Warum hoben die Schweriner Fraktionen von CDU und SPD eine derart stramme Sozialistin in ein Amt, für das sie nicht qualifiziert sein kann? War es wirklich nur „Posten-Geschacher“? In den Reihen beider Parteien sollen sich genügend Menschen finden, die aus eigener Erfahrung wissen, dass die DDR ein Unrechtsstaat war und das Grundgesetz kein Ausdruck von Siegerjustiz ist.

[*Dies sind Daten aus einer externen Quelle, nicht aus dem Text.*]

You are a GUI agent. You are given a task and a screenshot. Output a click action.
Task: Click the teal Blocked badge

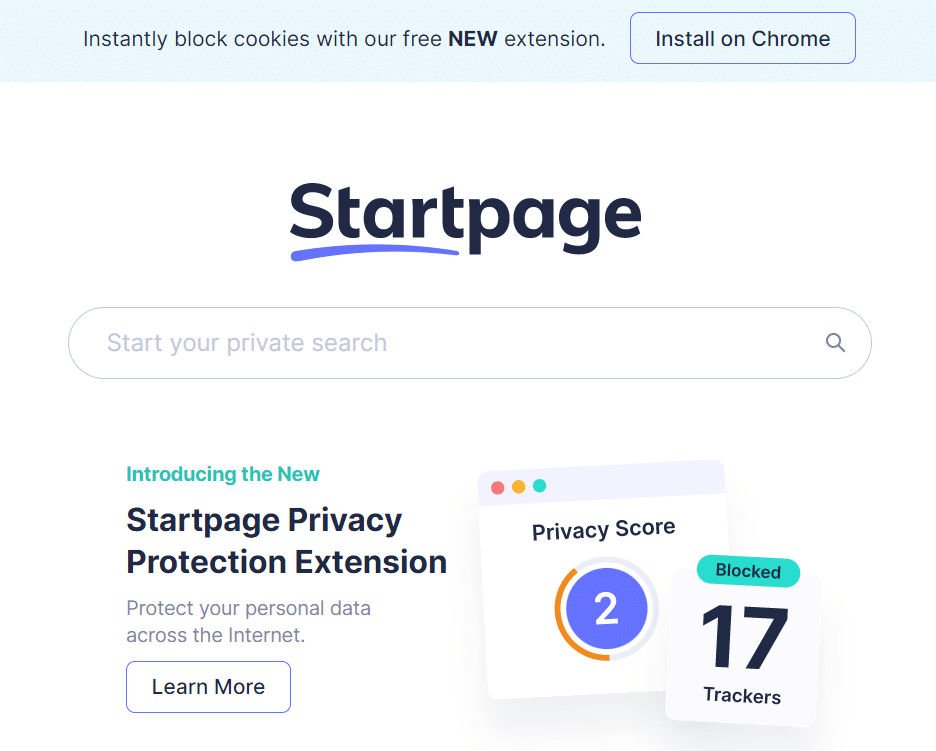pyautogui.click(x=748, y=571)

Die Bundes-CDU traf sogar einen doppelten Unvereinbarkeitsbeschluss, der nun faktisch nicht mehr gilt. Womit wir bei der Kanzlerin gelandet wären. Angela Merkel drang bekanntlich im Februar aus dem fernen Südafrika darauf, die freie Wahl eines thüringischen FDP-Abgeordneten zum neuen Ministerpräsidenten „rückgängig“ zu machen, weil für diesen – er hieß Kemmerich – AfD und CDU gemeinsam gestimmt hatten. Und so kam es dann auch. Für Merkel war die Wahl Kemmerichs „ein einzigartiger Vorgang“ gewesen, der „mit den Werten und Überzeugungen der CDU gebrochen“ habe.

Die Schleusen sind offen

So wurde die Kanzlerin zur Königsmacherin Bodo Ramelows, des eigentlich abgewählten Amtsinhabers von der Linkspartei. Nun schweigt Angela Merkel zum Skandal von Schwerin, auch ihr Generalsekretär Ziemiak schweigt, auch Parteichefin Kramp-Karrenbauer schweigt. Wo sind sie hin, die „Werte und Überzeugungen der CDU“? Faktisch und von höchster Stelle wurde der Unvereinbarkeitsbeschluss halbiert. Künftig soll die CDU mit der Linkspartei zusammenarbeiten dürfen, nicht aber mit der AfD. Warum eigentlich? Der Damm nach links ist gebrochen, Merkel hat ihn unter Wasser gesetzt. Weshalb soll er nach rechts weiterhin gelten? Wer einer „Linksextremistin“ (CSU-Generalsekretär Markus Blume über Borchardt) zum nächsten Karriereschritt verhilft, dürfte auch keine Skrupel verspüren, mit der „völkischen und nationalistischen AfD“ (Paul Ziemiak) zu paktieren. Die Schleusen sind offen. Alles ist möglich.

Die Koordinaten im Parteiensystem verschieben sich rapide: Aus dem antitotalitären wurde ein antifaschistischer Konsens. Aus dem Kampf gegen Extremismus wurde ein Kampf gegen rechts. Aus dem Bekenntnis zur Mitte eine Toleranz des linken Rands. Aus einer konservativen eine Wir-können-mit-fast-allen-Partei. In diesen Tagen kann die DDR vor Kraft kaum gehen. Sie lebt weiter in den Köpfen. Und auf Richterbänken.